David Haussler von der University of California in Santa Cruz hatte Versuche an Modellgehirnen in der Petrischale durchgeführt - und nachgewiesen: Die NOTCH2NL-Gene, die normalerweise in dreifacher Ausfertigung vorliegen, regen die Teilung von Stammzellen an und verzögern ihre Reifung zu Nervenzellen. Mehr Stammzellen bedeuten letztlich mehr Nervenzellen und damit ein größeres Gehirn. Dieser Vorgang spielt sich vor allem in jenem Areal ab, in dem sich die Großhirnrinde entwickelt.
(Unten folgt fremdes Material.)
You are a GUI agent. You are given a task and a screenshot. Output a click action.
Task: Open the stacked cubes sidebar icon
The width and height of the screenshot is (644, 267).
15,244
Mehr Stammzellen, mehr Hirnvolumen

Zu ganz ähnlichen Befunden kommen auch Forscher um Pierre Vanderhaeghen von der Université Libre in Brüssel. „Einer der Heiligen Grale von Forschern wie uns ist es herauszufinden, was während der menschlichen Entwicklung für ein größeres Gehirn, insbesondere die Großhirnrinde, verantwortlich ist“, sagt Vanderhaeghen. Seine Gruppe fand insgesamt 35 Gene, die nur beim Menschen vorkommen und bei der Entwicklung des Gehirns aktiv sind. Doch nur von NOTCH2NL ist weitgehend klar, was es bewirkt.

Gehrivolumen: Homo sapiens und Menschenaffen im Vergleich

I. Fiddes et al./Cell 2018. (Foto/Materialien: Gary Mantalas, Richard Baldwin)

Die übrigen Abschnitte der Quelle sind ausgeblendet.